Health departments are then tasked with identifying the people involved in the transmission cluster and offering them prevention and healthcare services. This all sounds pretty good – but the problem is that more than 30 states have laws criminalizing HIV transmission, exposure, or non disclosure, so molecular HIV surveillance could, even unintentionally, place people with HIV at risk for prosecution. This is of particular concern for communities that already face high levels of surveillance and criminalization, independently of HIV status, including Black people, immigrant communities, other people of color, people who trade sex, people who use drugs, and people who live on the street.
Instead of appropriating new funds for the four “jumpstart” jurisdictions – DeKalb County, GA, Baltimore City, MD; East Baton Rouge, LA; Cherokee Nation, OK – the Trump Administration utilized the Minority AIDS/HIV Fund (MAF) and Indian Health Services (IHS) to fund the jurisdictions. This is unacceptable. Funds from both MAF and IHS should be used to support people living with HIV, not used to fund the implementation of the EtE. This cannot continue as more jurisdictions are given funding.

What You Can Do

  1. The Centers for Disease Control and Prevention (CDC) must declare an immediate moratorium on molecular HIV surveillance until data privacy, security, and criminalization concerns are addressed. Because molecular HIV surveillance places people with HIV at elevated risk for prosecution and criminalization, ETE jurisdictions should decline to participate in that part of the plan.
    1. Questions to ask: This is not a question. This is a demand to protect our communities.
  2. Communities most impacted by the problem must lead the solution.
    1. Sample question to ask: “How will you include the voices and leadership of [people living with HIV] in the planning and implementation process?”
    2. PRO TIP: Demand precision and accountability with this question. Ask specifically what percentage of the planning body will be reserved for people living with HIV. Demand a breakdown also by race, gender/gender identity, and sexual orientation, and that this is written into the plan.
  3. Community coalitions formed to lead ETE planning processes must also address structural and policy barriers to foster an environment where human rights are upheld and basic needs are addressed.
    1. Sample questions to ask:
      1. “I see that our state has laws criminalizing HIV, which is a barrier to people wanting to get tested or access health care once diagnosed. What will this coalition do to advocate for HIV decriminalization in our state?”
      2. “How will our plan address structural issues that impact people living with HIV, like housing and food insecurity, employment discrimination, and lack of culturally relevant health care?”
  4. Given ongoing attacks by the Administration on access to health care and services for immigrants and transgender people, ETE plans must specifically and proactively address the needs of these communities.
    1. Sample questions to ask:
      1. “The Administration is taking steps to remove protections from discrimination for transgender people accessing health care and other necessary services. What will our ETE plan do to ensure that transgender people who need services are protected from discrimination?”
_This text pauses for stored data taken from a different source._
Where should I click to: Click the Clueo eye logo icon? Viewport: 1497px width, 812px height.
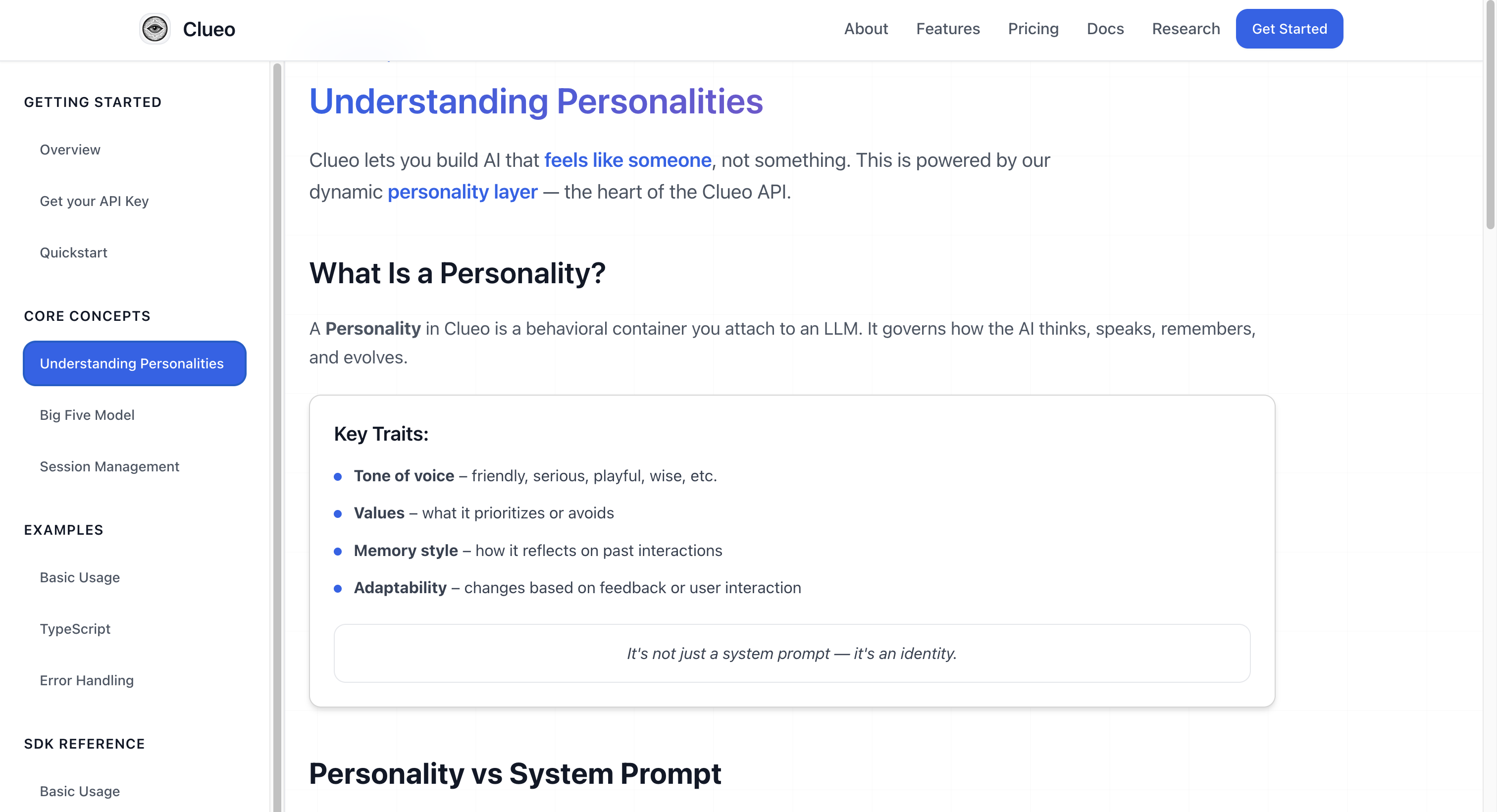click(x=155, y=29)
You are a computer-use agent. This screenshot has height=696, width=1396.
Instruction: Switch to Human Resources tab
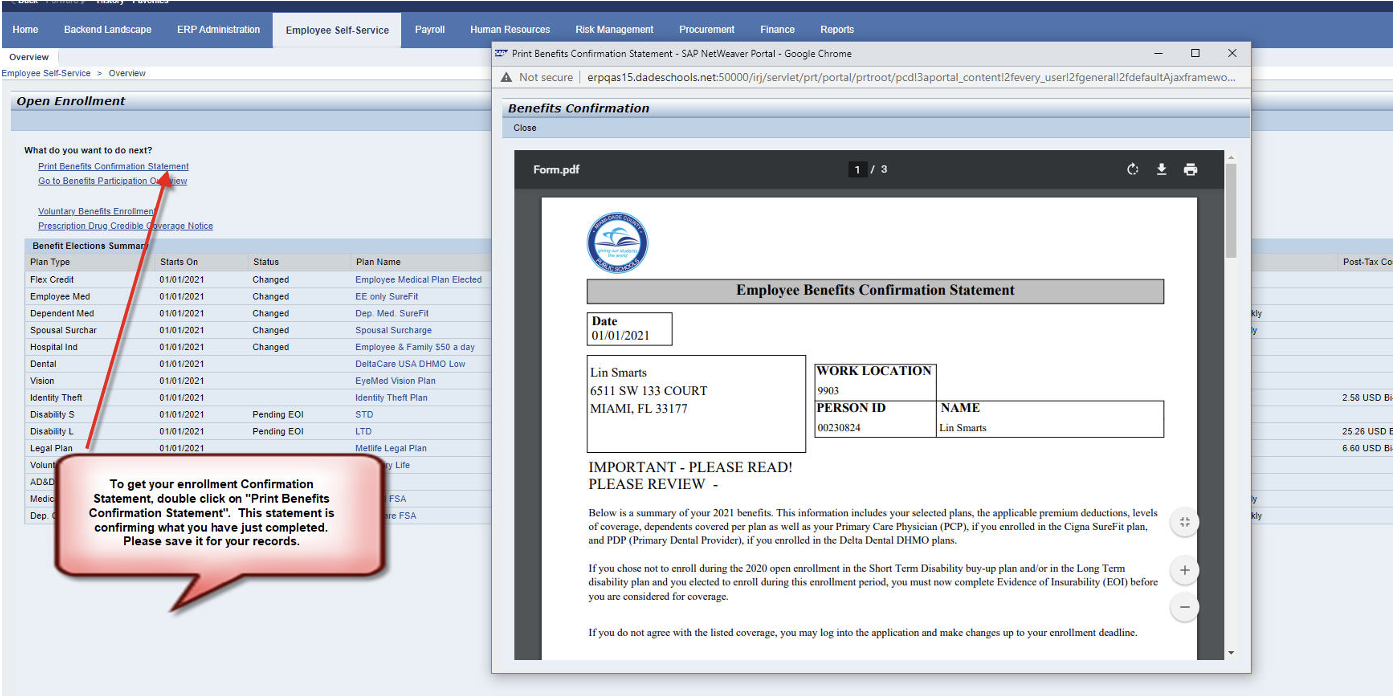coord(510,30)
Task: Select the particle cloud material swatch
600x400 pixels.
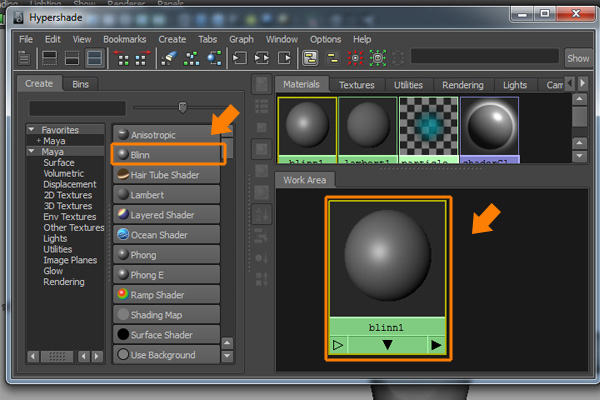Action: pyautogui.click(x=428, y=130)
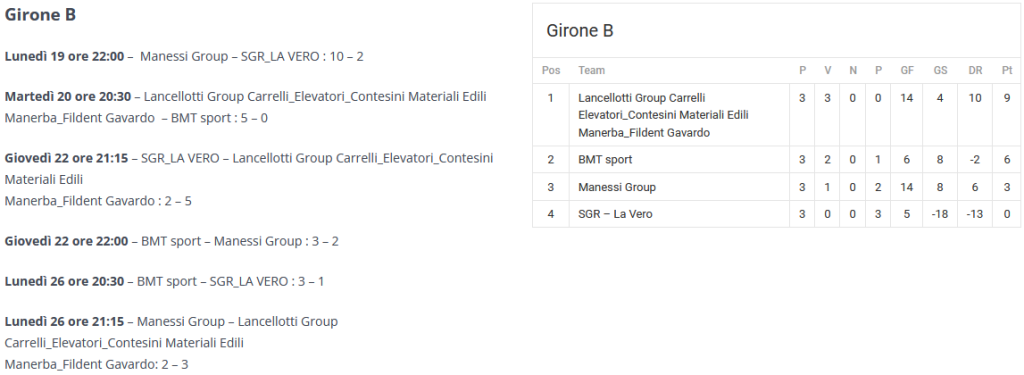Click the GS column header
The image size is (1024, 375).
tap(940, 71)
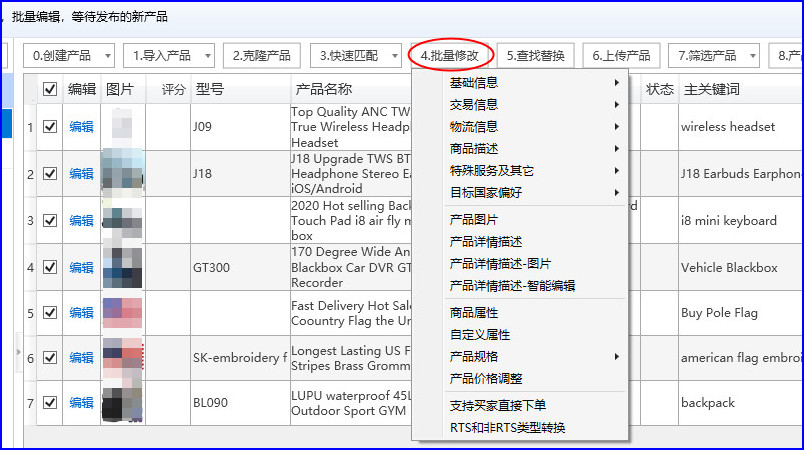Click the 2.克隆产品 button
Screen dimensions: 804x450
(x=262, y=56)
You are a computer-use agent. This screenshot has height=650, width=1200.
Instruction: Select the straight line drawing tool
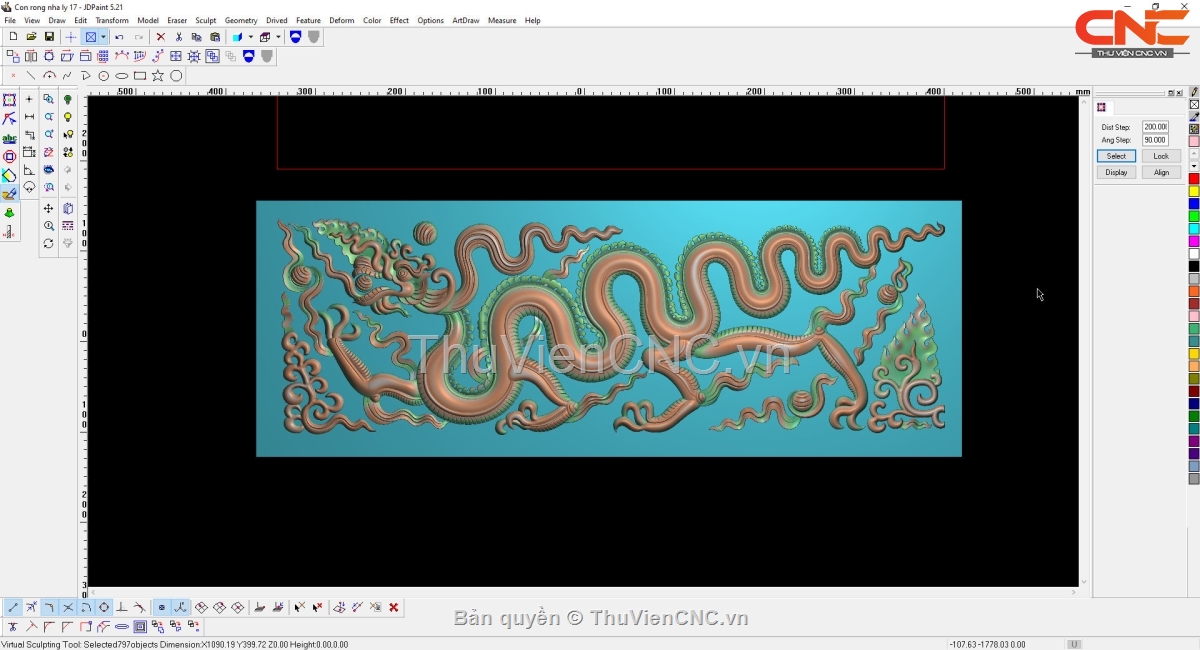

      2. “Recent policies have fostered an environment where immigrants of any legal status are afraid to access basic services they need to survive, including HIV testing and treatment.
        1. What steps will our ETE plan take to ensure that no data on immigration status and no identifying information about people accessing services in our jurisdiction is collected or shared?
        2. What will be required by providers funded by this ETE plan to ensure that their locations are designated as sanctuary sites so ICE cannot enter, and to create and train staff at these locations on protocols if immigration authorities seek to violate the human right to health care?”